▶ Exercise requirements
Although the entries contain pictures, only their words should be duplicated exactly.

▶ Working data
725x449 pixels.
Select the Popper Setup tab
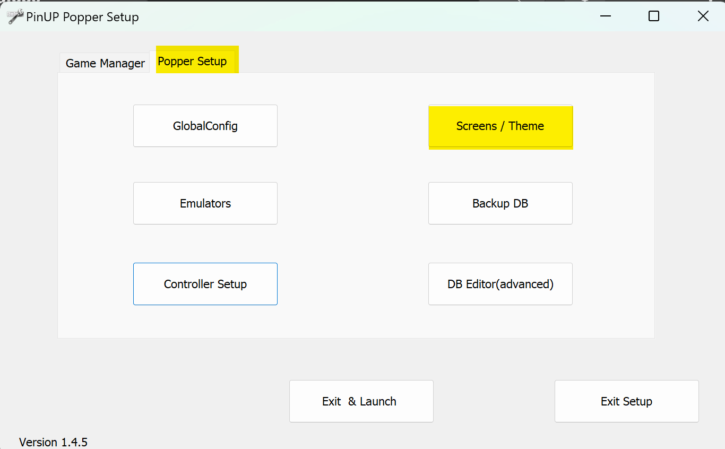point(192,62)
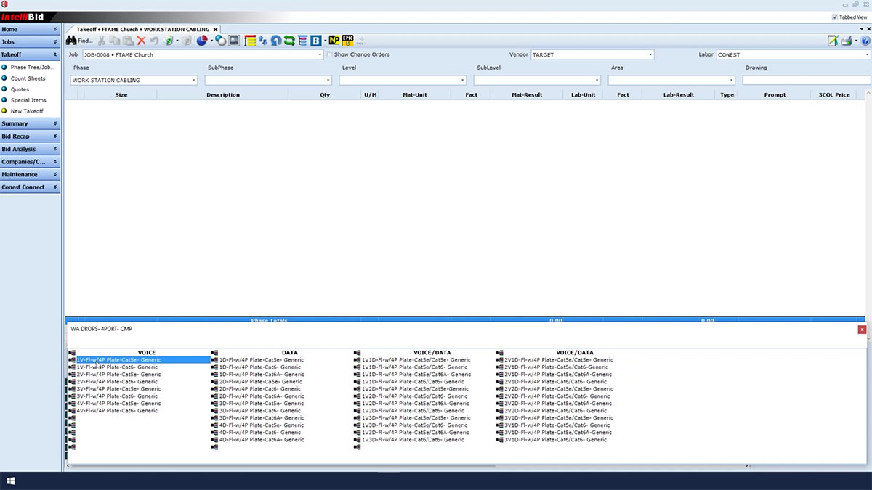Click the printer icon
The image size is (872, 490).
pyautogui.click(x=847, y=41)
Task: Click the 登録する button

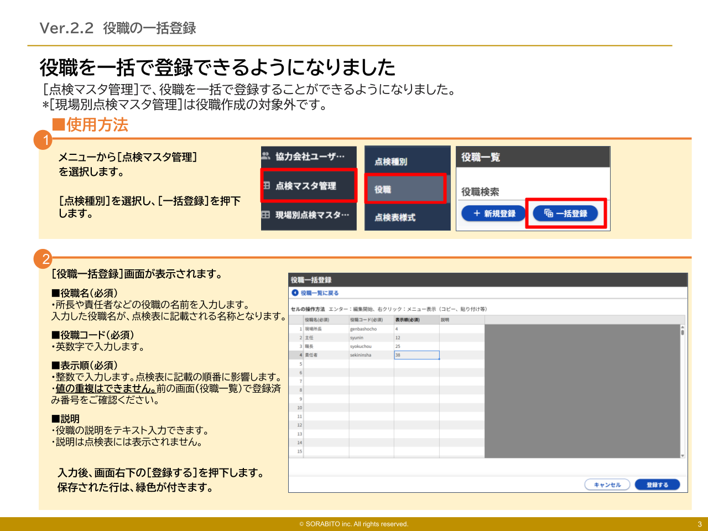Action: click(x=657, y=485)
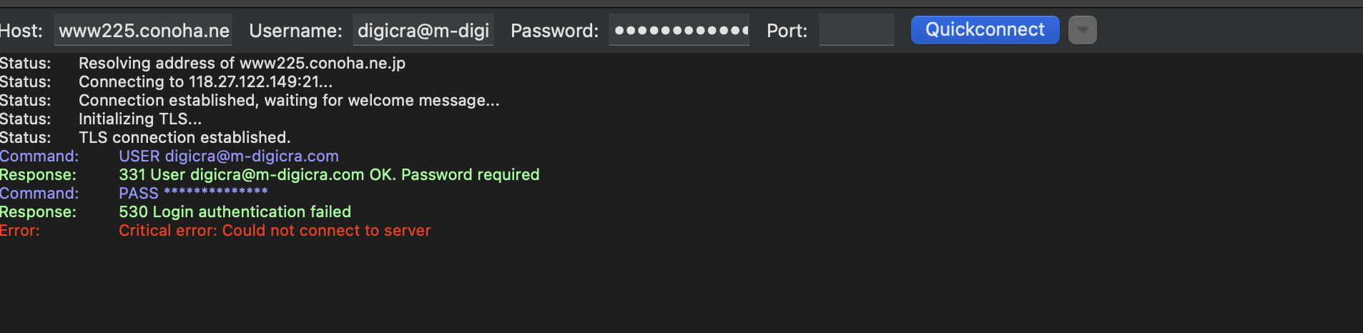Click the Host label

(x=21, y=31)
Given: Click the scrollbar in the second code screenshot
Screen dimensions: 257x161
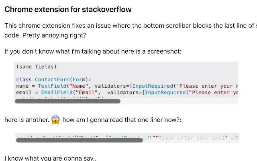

▶ Answer to the exercise
725x449 pixels.
Select the Popper Setup tab
point(192,62)
Click the printer icon
The image size is (872, 490).
pyautogui.click(x=847, y=41)
Task: Click the 登録する button

Action: click(x=657, y=485)
Click the Host label

(x=21, y=31)
Given: Click the scrollbar in the second code screenshot
Screen dimensions: 257x161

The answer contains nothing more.